I mean, there's always been some role
for anonymity in American politics,
but that it's now, you know,
the governing principle of a lot of conversations
means that people behave differently than they would
if they were being identified by their real name.
So there's a whole series of changes in the way we talk
and the way the public sphere functions
that I think are also
encouraging these deep changes, the deep anger and the propensity to violence, and not only in the
United States. Peniel, I'm curious to know why you think the division, in terms of the way we talk about it, is so often centered on, you know, left wing, right wing,
often excluding those other factors that Anne was referring to. Why do you think that narrative
has formed where it's almost solely talked about as an ideological thing, and that's all there is
to it? Well, you know, I think, you know, on some levels, you know, I agree with Anne,
but I think the narrative has been bigger in terms of the division.
So I'm going to give an example.
Black Lives Matter, when you look at the policy brief that they released in 2016,
they talked about neoliberalism.
They talked about violence that was happening globally.

**SUPPLIED MATERIAL**
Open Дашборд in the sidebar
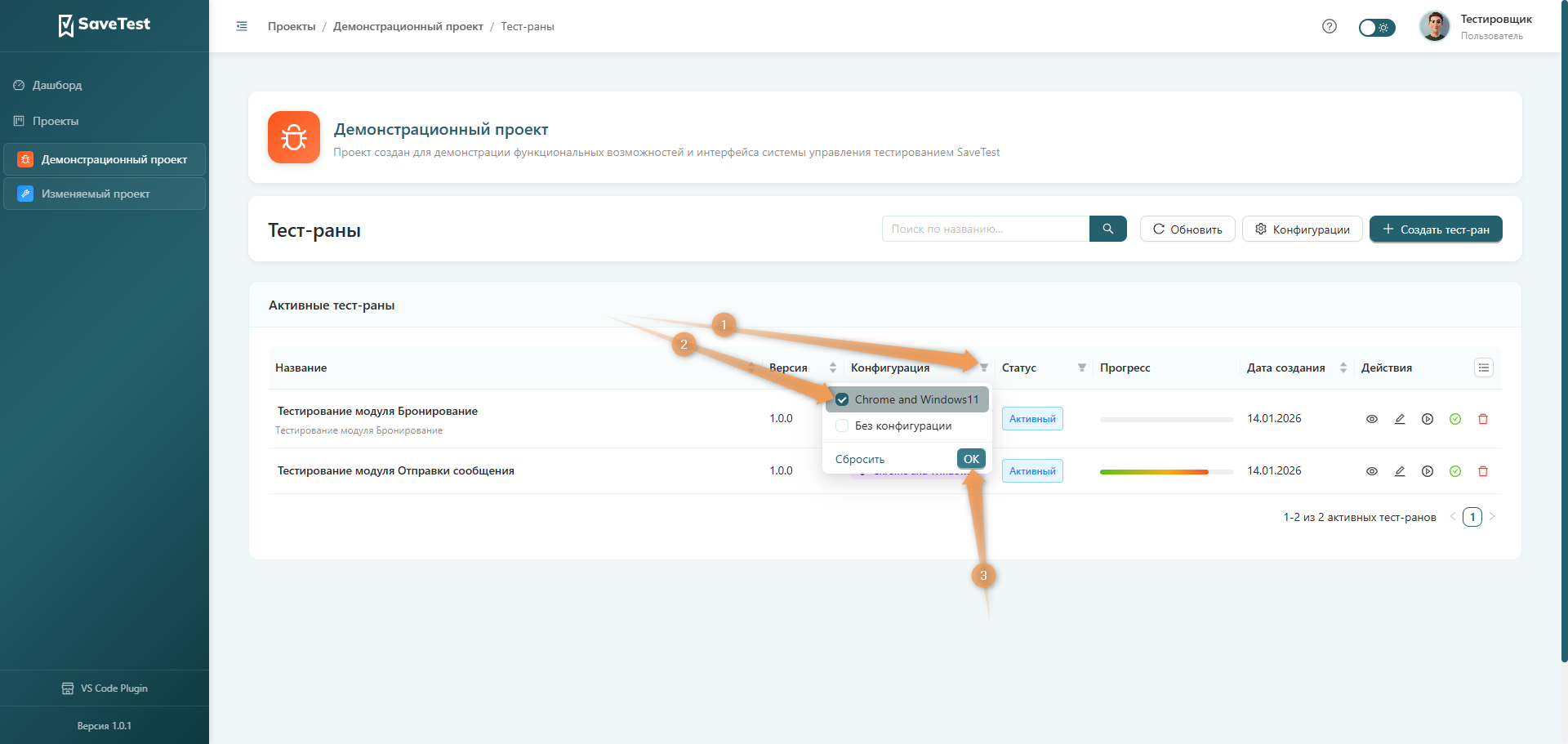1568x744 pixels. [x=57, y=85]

--

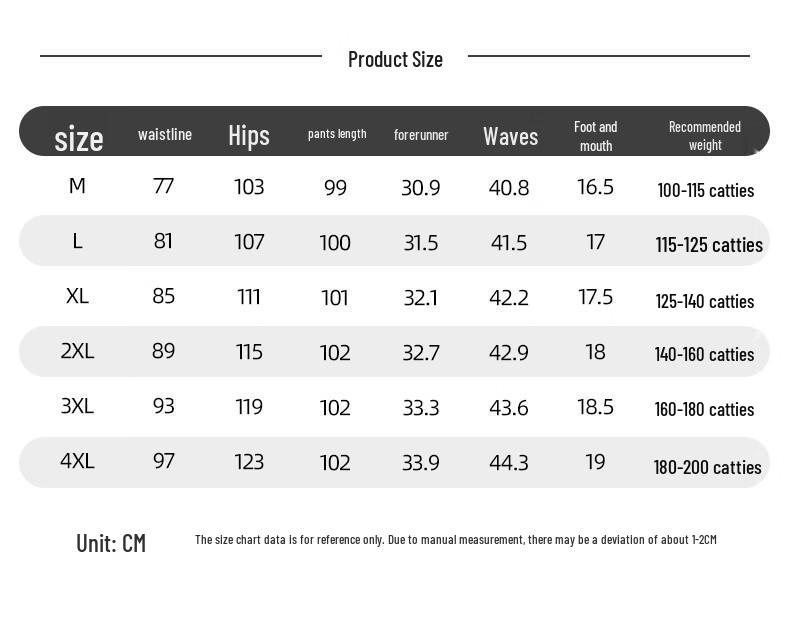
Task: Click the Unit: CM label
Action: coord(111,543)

--

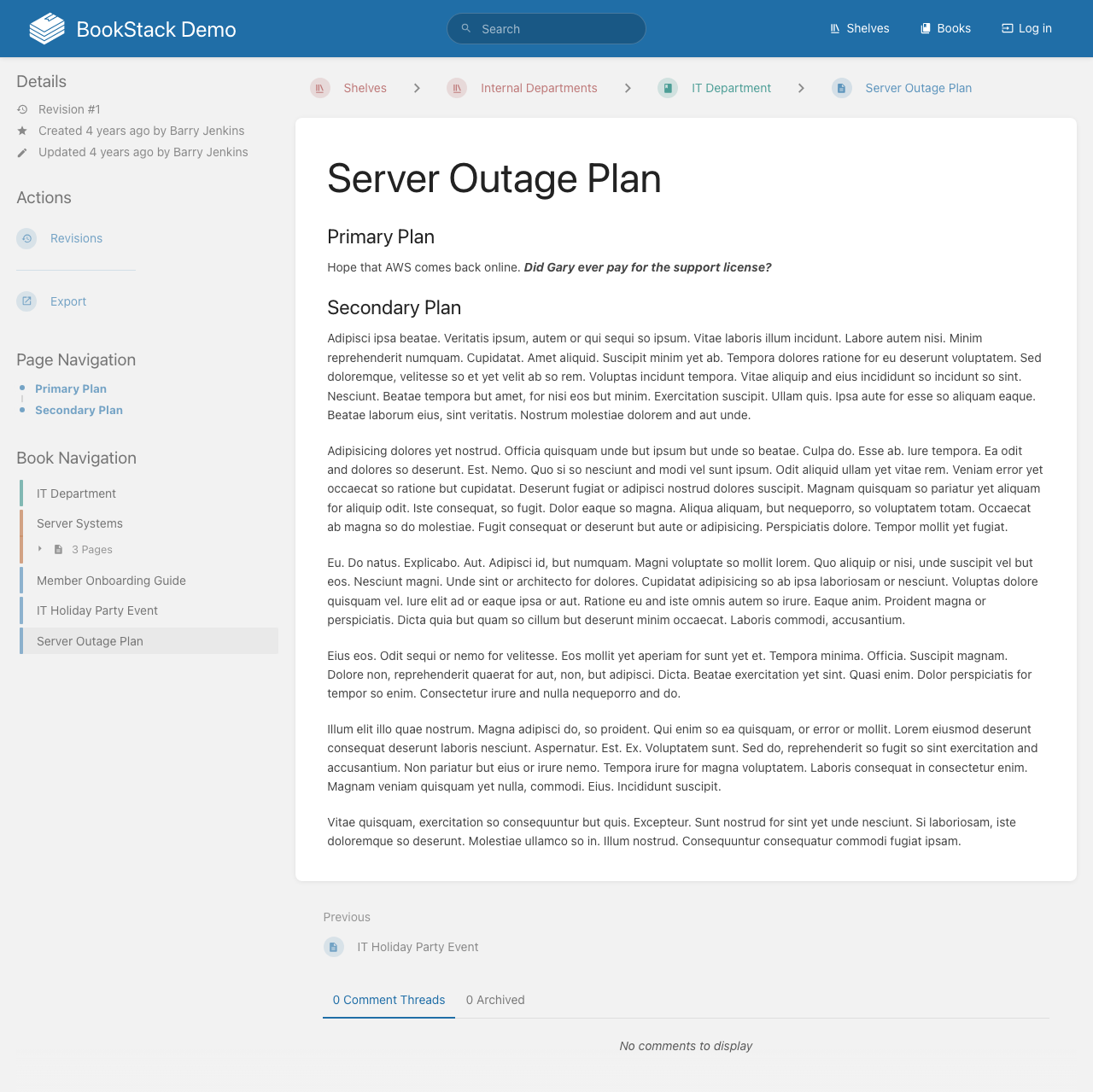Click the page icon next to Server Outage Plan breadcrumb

**PROBLEMS TO WORK ON**
A - Rewrite the discussion transcript starting at "I mean, there's" and ending at "their real name.", substituting "secrecy" for "anonymity".
B - In the discussion transcript, in what year did Black Lives Matter release the policy brief the speaker uses as an example?

**EXERCISE RESULTS**
A -
I mean, there's always been some role
for secrecy in American politics,
but that it's now, you know,
the governing principle of a lot of conversations
means that people behave differently than they would
if they were being identified by their real name.

B - 2016